**What to produce:** Please count the lines in the entries below that include the word "Open", and give only the number.

**Records shown:**
Content starts
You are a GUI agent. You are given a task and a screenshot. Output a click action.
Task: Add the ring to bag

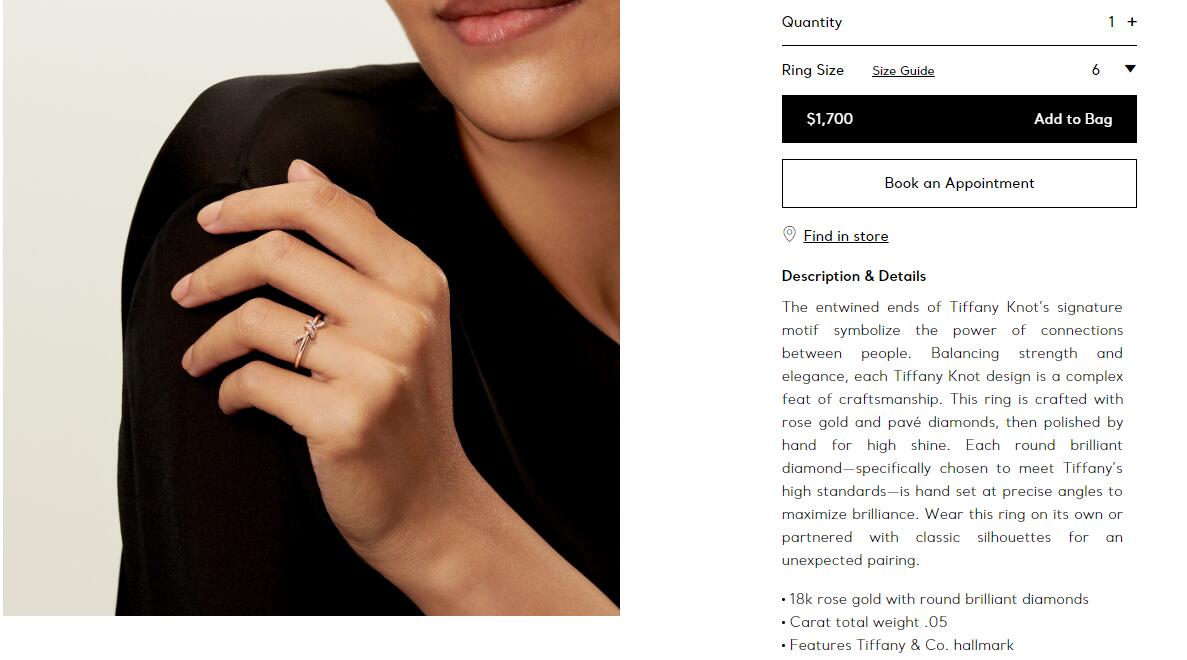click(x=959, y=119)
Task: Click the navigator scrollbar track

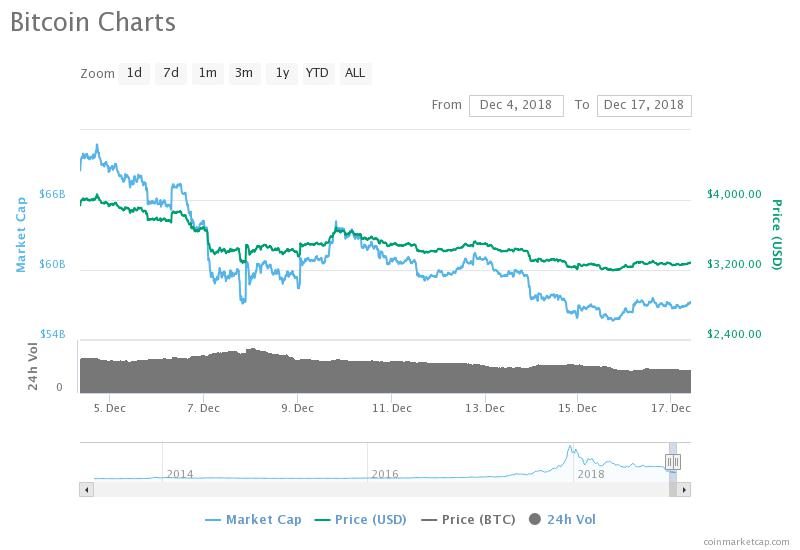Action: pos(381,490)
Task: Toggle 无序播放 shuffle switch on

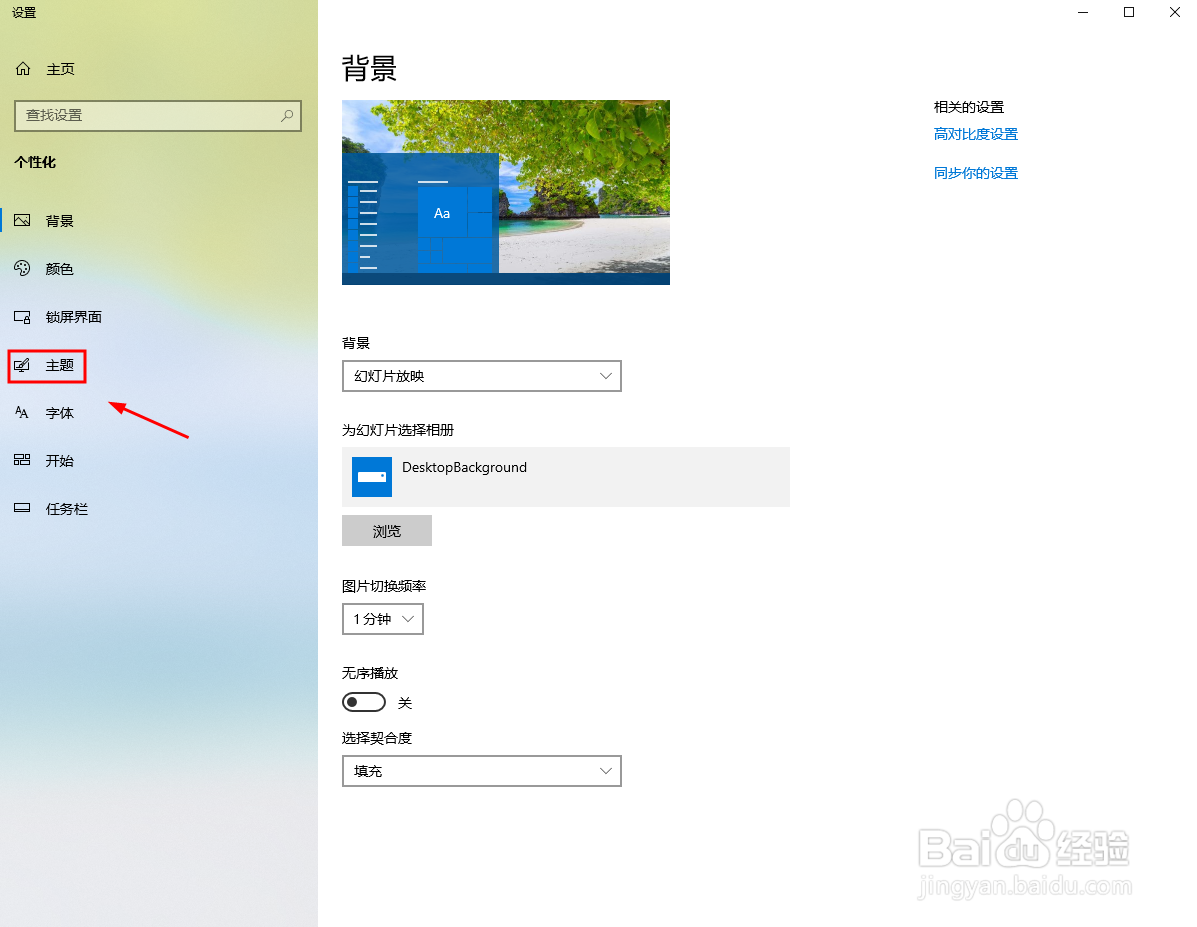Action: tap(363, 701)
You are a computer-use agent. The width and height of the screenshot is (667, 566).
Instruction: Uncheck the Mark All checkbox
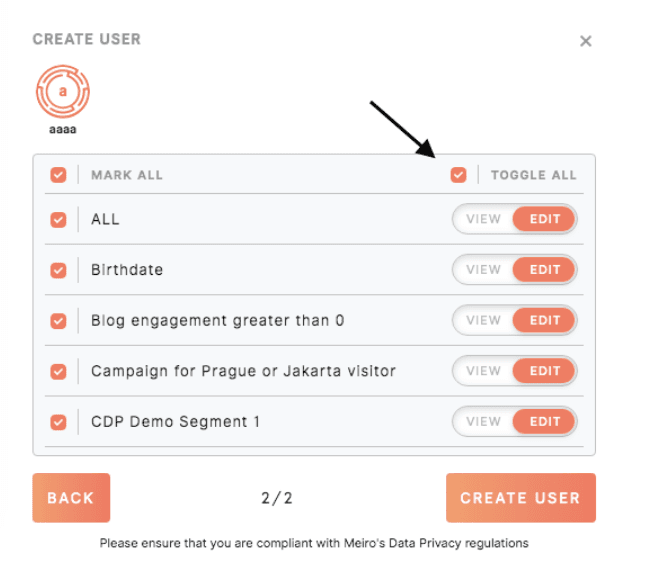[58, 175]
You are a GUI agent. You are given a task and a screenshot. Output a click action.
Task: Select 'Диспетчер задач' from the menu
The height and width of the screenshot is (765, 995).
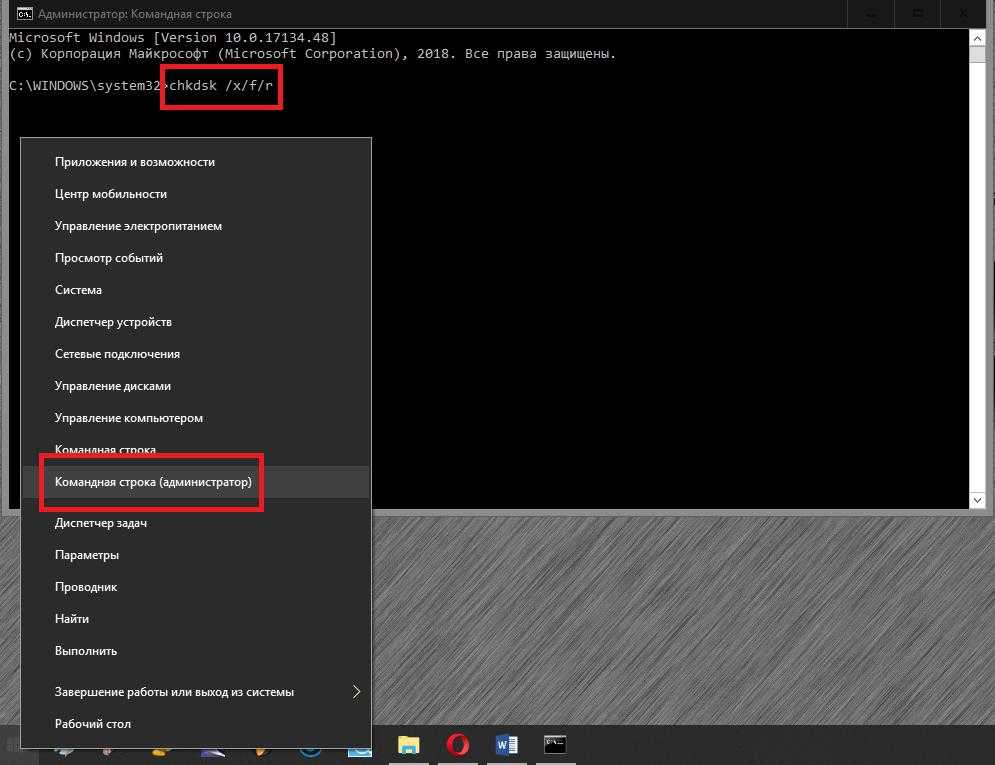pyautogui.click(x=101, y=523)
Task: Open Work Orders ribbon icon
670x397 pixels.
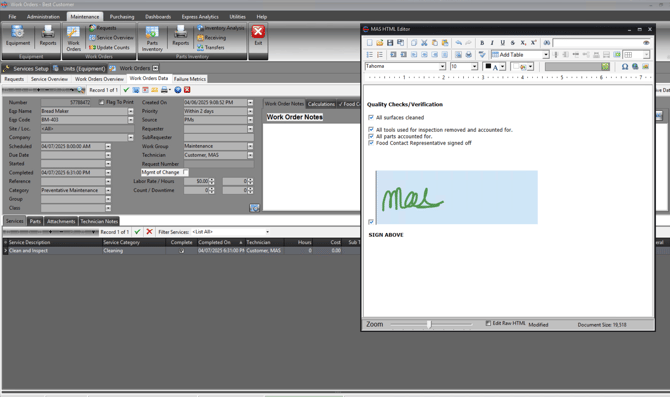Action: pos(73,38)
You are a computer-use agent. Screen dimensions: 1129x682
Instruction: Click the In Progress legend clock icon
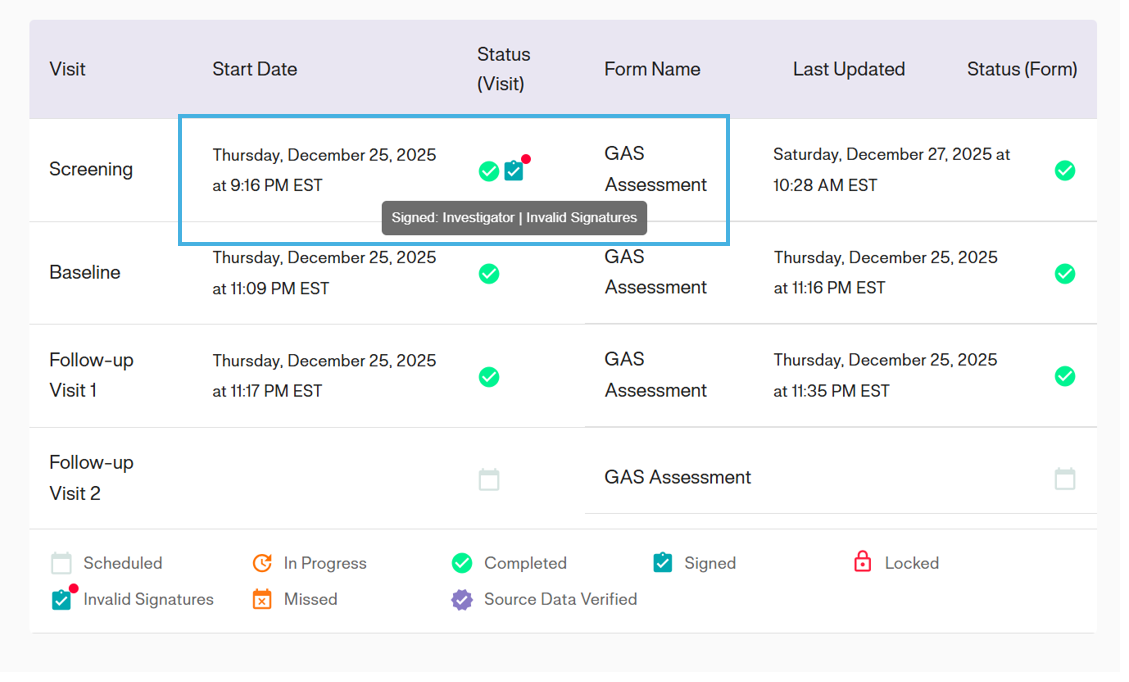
Content ends
Content starts
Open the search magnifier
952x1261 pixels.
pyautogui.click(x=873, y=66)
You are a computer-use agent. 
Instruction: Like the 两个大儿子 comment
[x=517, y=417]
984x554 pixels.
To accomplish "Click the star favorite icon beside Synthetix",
Content ends
**Answer to this problem:** 2